__What the task requires__
Copy the rows below word for word, keeping every line as it appears.

* start Material for this task *

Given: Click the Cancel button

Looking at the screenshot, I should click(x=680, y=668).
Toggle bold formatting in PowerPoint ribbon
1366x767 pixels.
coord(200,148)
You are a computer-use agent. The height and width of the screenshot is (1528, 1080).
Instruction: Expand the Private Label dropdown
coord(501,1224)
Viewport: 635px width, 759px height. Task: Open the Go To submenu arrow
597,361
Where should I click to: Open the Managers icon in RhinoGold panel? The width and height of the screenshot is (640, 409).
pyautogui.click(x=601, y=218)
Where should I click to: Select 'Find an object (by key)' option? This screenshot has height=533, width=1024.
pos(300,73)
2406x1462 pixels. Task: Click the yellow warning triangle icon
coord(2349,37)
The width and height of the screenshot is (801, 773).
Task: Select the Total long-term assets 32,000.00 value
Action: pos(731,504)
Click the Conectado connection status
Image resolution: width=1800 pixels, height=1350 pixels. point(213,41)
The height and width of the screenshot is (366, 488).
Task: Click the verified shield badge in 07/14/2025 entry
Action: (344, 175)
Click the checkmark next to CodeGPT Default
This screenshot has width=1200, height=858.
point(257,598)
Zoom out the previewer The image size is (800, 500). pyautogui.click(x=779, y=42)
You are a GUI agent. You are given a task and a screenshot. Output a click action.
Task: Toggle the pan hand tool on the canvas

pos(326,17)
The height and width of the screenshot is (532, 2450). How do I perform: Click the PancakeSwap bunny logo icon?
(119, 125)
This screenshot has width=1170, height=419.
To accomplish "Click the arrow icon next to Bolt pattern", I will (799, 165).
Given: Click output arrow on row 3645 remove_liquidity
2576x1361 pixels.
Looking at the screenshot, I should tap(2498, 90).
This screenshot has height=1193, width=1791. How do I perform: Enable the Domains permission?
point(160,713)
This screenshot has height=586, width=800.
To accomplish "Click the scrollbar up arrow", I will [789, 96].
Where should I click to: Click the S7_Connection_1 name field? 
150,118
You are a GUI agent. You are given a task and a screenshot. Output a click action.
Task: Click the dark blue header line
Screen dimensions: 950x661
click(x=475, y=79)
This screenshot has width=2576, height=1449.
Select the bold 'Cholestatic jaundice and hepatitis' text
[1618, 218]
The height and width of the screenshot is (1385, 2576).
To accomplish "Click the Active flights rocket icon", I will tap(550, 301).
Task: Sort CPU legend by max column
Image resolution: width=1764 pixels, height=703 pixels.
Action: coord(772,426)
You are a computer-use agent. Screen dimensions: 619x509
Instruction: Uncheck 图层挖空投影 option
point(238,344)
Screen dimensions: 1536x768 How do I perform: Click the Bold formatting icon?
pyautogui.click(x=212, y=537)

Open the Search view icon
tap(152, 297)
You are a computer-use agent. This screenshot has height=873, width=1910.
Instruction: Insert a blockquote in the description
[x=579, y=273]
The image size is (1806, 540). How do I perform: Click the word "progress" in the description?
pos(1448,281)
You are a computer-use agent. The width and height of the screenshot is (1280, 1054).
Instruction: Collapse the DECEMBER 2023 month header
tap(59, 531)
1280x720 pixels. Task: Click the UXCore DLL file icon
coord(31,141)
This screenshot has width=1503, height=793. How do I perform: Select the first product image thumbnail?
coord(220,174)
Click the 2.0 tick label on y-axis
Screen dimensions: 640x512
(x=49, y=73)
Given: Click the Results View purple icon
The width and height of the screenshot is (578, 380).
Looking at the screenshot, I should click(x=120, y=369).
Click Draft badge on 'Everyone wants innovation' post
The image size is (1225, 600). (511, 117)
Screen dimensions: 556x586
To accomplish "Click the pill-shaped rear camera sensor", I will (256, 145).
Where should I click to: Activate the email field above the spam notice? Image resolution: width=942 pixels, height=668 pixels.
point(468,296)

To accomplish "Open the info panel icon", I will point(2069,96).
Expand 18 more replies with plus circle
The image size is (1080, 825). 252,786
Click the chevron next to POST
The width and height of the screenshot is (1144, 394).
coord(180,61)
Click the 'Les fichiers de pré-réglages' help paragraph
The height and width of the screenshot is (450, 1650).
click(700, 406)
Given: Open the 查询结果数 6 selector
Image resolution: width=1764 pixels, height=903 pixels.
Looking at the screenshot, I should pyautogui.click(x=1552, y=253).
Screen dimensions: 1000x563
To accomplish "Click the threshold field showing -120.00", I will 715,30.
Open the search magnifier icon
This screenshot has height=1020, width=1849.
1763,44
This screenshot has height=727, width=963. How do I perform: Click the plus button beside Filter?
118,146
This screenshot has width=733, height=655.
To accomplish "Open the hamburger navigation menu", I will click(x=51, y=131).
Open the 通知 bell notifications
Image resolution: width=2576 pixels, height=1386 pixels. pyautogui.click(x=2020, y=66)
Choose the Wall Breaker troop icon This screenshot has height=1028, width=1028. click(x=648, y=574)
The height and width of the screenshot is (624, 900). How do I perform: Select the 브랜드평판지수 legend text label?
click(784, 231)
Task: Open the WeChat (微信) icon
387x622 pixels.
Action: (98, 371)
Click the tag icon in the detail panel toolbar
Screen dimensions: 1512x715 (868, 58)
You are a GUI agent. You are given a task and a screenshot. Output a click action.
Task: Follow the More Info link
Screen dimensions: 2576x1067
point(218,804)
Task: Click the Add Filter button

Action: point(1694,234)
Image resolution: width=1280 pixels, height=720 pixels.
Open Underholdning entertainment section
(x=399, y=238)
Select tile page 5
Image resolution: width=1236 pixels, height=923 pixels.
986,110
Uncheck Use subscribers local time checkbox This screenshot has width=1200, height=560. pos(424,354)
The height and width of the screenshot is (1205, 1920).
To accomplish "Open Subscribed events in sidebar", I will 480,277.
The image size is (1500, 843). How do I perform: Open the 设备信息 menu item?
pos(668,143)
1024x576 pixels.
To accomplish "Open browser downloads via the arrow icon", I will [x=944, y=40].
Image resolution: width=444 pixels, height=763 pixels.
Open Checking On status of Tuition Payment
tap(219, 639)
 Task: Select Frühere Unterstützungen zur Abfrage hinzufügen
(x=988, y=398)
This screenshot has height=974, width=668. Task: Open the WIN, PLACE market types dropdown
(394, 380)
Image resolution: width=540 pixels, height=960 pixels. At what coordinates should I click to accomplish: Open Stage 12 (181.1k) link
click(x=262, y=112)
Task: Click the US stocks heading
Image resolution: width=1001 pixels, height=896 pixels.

* end Material for this task *

__Final result__
Given: Click the Cancel button

Looking at the screenshot, I should click(x=680, y=668).
Toggle bold formatting in PowerPoint ribbon
1366x767 pixels.
coord(200,148)
You are a computer-use agent. The height and width of the screenshot is (1528, 1080).
Instruction: Expand the Private Label dropdown
coord(501,1224)
Viewport: 635px width, 759px height. Task: Open the Go To submenu arrow
597,361
Where should I click to: Open the Managers icon in RhinoGold panel? The width and height of the screenshot is (640, 409).
pyautogui.click(x=601, y=218)
Where should I click to: Select 'Find an object (by key)' option? This screenshot has height=533, width=1024.
pos(300,73)
2406x1462 pixels. Task: Click the yellow warning triangle icon
coord(2349,37)
The width and height of the screenshot is (801, 773).
Task: Select the Total long-term assets 32,000.00 value
Action: pos(731,504)
Click the Conectado connection status
Image resolution: width=1800 pixels, height=1350 pixels. point(213,41)
The height and width of the screenshot is (366, 488).
Task: Click the verified shield badge in 07/14/2025 entry
Action: (344, 175)
Click the checkmark next to CodeGPT Default
This screenshot has width=1200, height=858.
point(257,598)
Zoom out the previewer The image size is (800, 500). pyautogui.click(x=779, y=42)
You are a GUI agent. You are given a task and a screenshot. Output a click action.
Task: Toggle the pan hand tool on the canvas

pos(326,17)
The height and width of the screenshot is (532, 2450). How do I perform: Click the PancakeSwap bunny logo icon?
(119, 125)
This screenshot has width=1170, height=419.
To accomplish "Click the arrow icon next to Bolt pattern", I will (799, 165).
Given: Click output arrow on row 3645 remove_liquidity
2576x1361 pixels.
Looking at the screenshot, I should tap(2498, 90).
This screenshot has height=1193, width=1791. How do I perform: Enable the Domains permission?
point(160,713)
This screenshot has height=586, width=800.
To accomplish "Click the scrollbar up arrow", I will [789, 96].
Where should I click to: Click the S7_Connection_1 name field? 
150,118
You are a GUI agent. You are given a task and a screenshot. Output a click action.
Task: Click the dark blue header line
Screen dimensions: 950x661
click(x=475, y=79)
This screenshot has width=2576, height=1449.
Select the bold 'Cholestatic jaundice and hepatitis' text
[1618, 218]
The height and width of the screenshot is (1385, 2576).
To accomplish "Click the Active flights rocket icon", I will tap(550, 301).
Task: Sort CPU legend by max column
Image resolution: width=1764 pixels, height=703 pixels.
Action: coord(772,426)
You are a computer-use agent. Screen dimensions: 619x509
Instruction: Uncheck 图层挖空投影 option
point(238,344)
Screen dimensions: 1536x768 How do I perform: Click the Bold formatting icon?
pyautogui.click(x=212, y=537)

Open the Search view icon
tap(152, 297)
You are a computer-use agent. This screenshot has height=873, width=1910.
Instruction: Insert a blockquote in the description
[x=579, y=273]
The image size is (1806, 540). How do I perform: Click the word "progress" in the description?
pos(1448,281)
You are a computer-use agent. The width and height of the screenshot is (1280, 1054).
Instruction: Collapse the DECEMBER 2023 month header
tap(59, 531)
1280x720 pixels. Task: Click the UXCore DLL file icon
coord(31,141)
This screenshot has width=1503, height=793. How do I perform: Select the first product image thumbnail?
coord(220,174)
Click the 2.0 tick label on y-axis
Screen dimensions: 640x512
(x=49, y=73)
Given: Click the Results View purple icon
The width and height of the screenshot is (578, 380).
Looking at the screenshot, I should click(x=120, y=369).
Click Draft badge on 'Everyone wants innovation' post
The image size is (1225, 600). (511, 117)
Screen dimensions: 556x586
To accomplish "Click the pill-shaped rear camera sensor", I will (256, 145).
Where should I click to: Activate the email field above the spam notice? Image resolution: width=942 pixels, height=668 pixels.
point(468,296)

To accomplish "Open the info panel icon", I will point(2069,96).
Expand 18 more replies with plus circle
The image size is (1080, 825). 252,786
Click the chevron next to POST
The width and height of the screenshot is (1144, 394).
coord(180,61)
Click the 'Les fichiers de pré-réglages' help paragraph
The height and width of the screenshot is (450, 1650).
click(700, 406)
Given: Open the 查询结果数 6 selector
Image resolution: width=1764 pixels, height=903 pixels.
Looking at the screenshot, I should pyautogui.click(x=1552, y=253).
Screen dimensions: 1000x563
To accomplish "Click the threshold field showing -120.00", I will 715,30.
Open the search magnifier icon
This screenshot has height=1020, width=1849.
1763,44
This screenshot has height=727, width=963. How do I perform: Click the plus button beside Filter?
118,146
This screenshot has width=733, height=655.
To accomplish "Open the hamburger navigation menu", I will click(x=51, y=131).
Open the 通知 bell notifications
Image resolution: width=2576 pixels, height=1386 pixels. pyautogui.click(x=2020, y=66)
Choose the Wall Breaker troop icon This screenshot has height=1028, width=1028. click(x=648, y=574)
The height and width of the screenshot is (624, 900). How do I perform: Select the 브랜드평판지수 legend text label?
click(784, 231)
Task: Open the WeChat (微信) icon
387x622 pixels.
Action: (98, 371)
Click the tag icon in the detail panel toolbar
Screen dimensions: 1512x715 (868, 58)
You are a GUI agent. You are given a task and a screenshot. Output a click action.
Task: Follow the More Info link
Screen dimensions: 2576x1067
point(218,804)
Task: Click the Add Filter button

Action: point(1694,234)
Image resolution: width=1280 pixels, height=720 pixels.
Open Underholdning entertainment section
(x=399, y=238)
Select tile page 5
Image resolution: width=1236 pixels, height=923 pixels.
986,110
Uncheck Use subscribers local time checkbox This screenshot has width=1200, height=560. pos(424,354)
The height and width of the screenshot is (1205, 1920).
To accomplish "Open Subscribed events in sidebar", I will 480,277.
The image size is (1500, 843). How do I perform: Open the 设备信息 menu item?
pos(668,143)
1024x576 pixels.
To accomplish "Open browser downloads via the arrow icon", I will [x=944, y=40].
Image resolution: width=444 pixels, height=763 pixels.
Open Checking On status of Tuition Payment
tap(219, 639)
 Task: Select Frühere Unterstützungen zur Abfrage hinzufügen
(x=988, y=398)
This screenshot has height=974, width=668. Task: Open the WIN, PLACE market types dropdown
(394, 380)
Image resolution: width=540 pixels, height=960 pixels. At what coordinates should I click to accomplish: Open Stage 12 (181.1k) link
click(x=262, y=112)
Task: Click the US stocks heading
Image resolution: width=1001 pixels, height=896 pixels.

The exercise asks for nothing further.